- PROBLEM
From the Jallianwala Bagh massacre text below, set down word for word the portion that begins at the words "Extract from the" and stops after the words "the British Administration.".

General Dyer’s actions on the day of the Massacre received a prompt acknowledgement from Sir Michael O’ Dwyer who at once wired to him: "Your action correct. Lieutenant-Governor approves.” Both Dyer and Dwyer faced violent criticism from various newspapers who gave their own accounts of the brutal massacre.
Extract from the Independent, Allahabad, dated 21st November 1919I fired and fired well. No other consideration weighed with me” said Dyer.
The evidence General Dyer presented before the Hunter Committee stood as a confession of the brutal act he committed.
The Committee indicated the massacre as one of the darkest episodes of the British Administration.
The Hunter Commission in 1920 censured Dyer for his actions. The Commander-in-Chief directed Brigadier-General Dyer to resign from his appointment as Brigade Commander and informed him that he would receive no further employment in India as mentioned in the letter by Montagu to his Excellency.
On March 13 1940, at Caxton Hall in London, Udham Singh, an Indian freedom fighter, killed Michael O'Dwyer who had approved Dyer's action and was believed to have been the main planner.
Gandhi negated Udham Singh’s action and referred to it as an "act of insanity". He also said, “we have no desire for revenge. We want to change the system which produced Dyer.”
Thus, Jallianwala Bagh was the initial spark that led to the Independence of India. It was a tragedy for both the sufferers and the colonial rulers. It revealed a fatal flaw in their assumptions and attitude. Eventually, it led to their departure from the land which they had hoped to rule for centuries.

- RAW DATA

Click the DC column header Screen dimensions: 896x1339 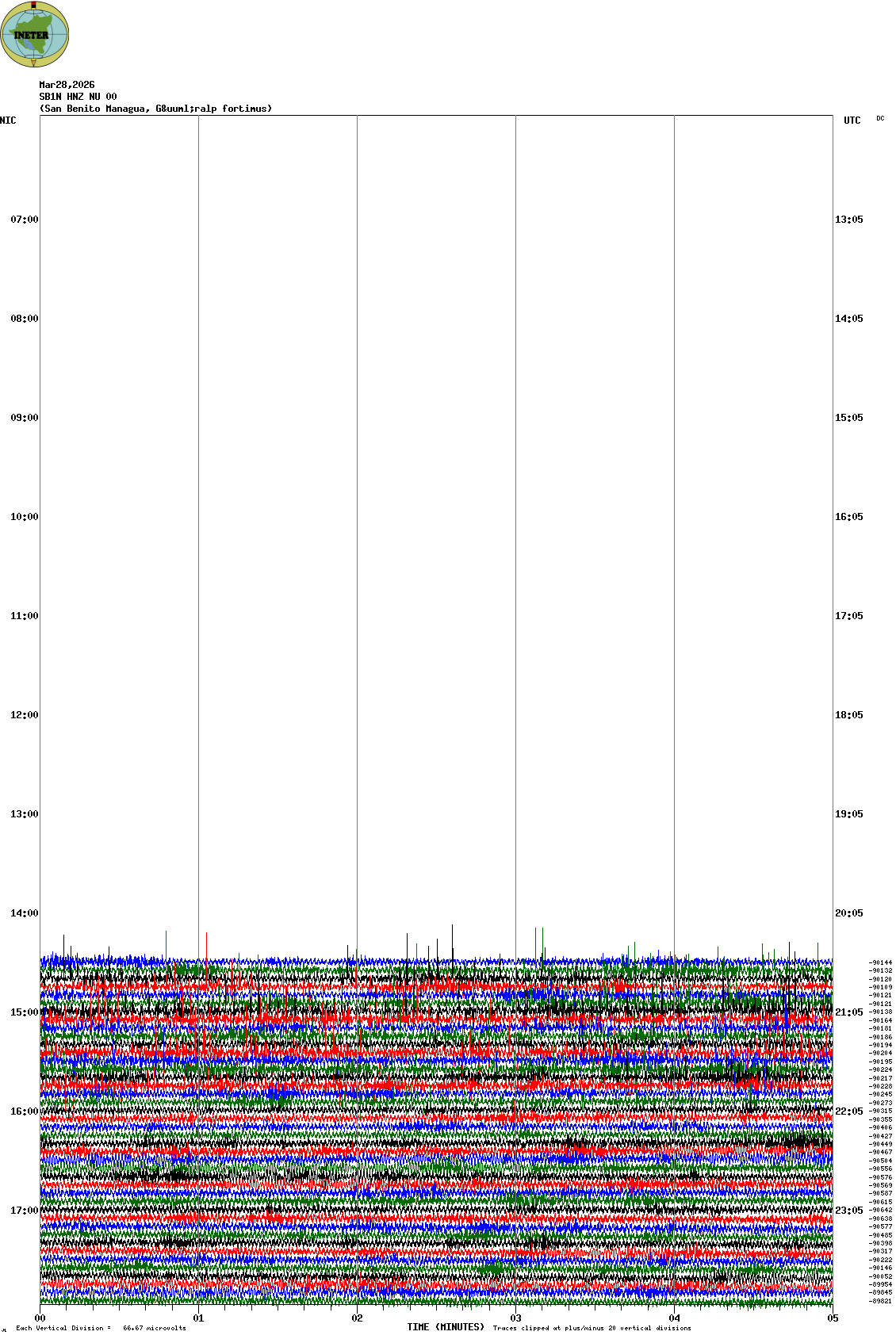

- WRITTEN SOLUTION
Extract from the Independent, Allahabad, dated 21st November 1919I fired and fired well. No other consideration weighed with me” said Dyer.
The evidence General Dyer presented before the Hunter Committee stood as a confession of the brutal act he committed.
The Committee indicated the massacre as one of the darkest episodes of the British Administration.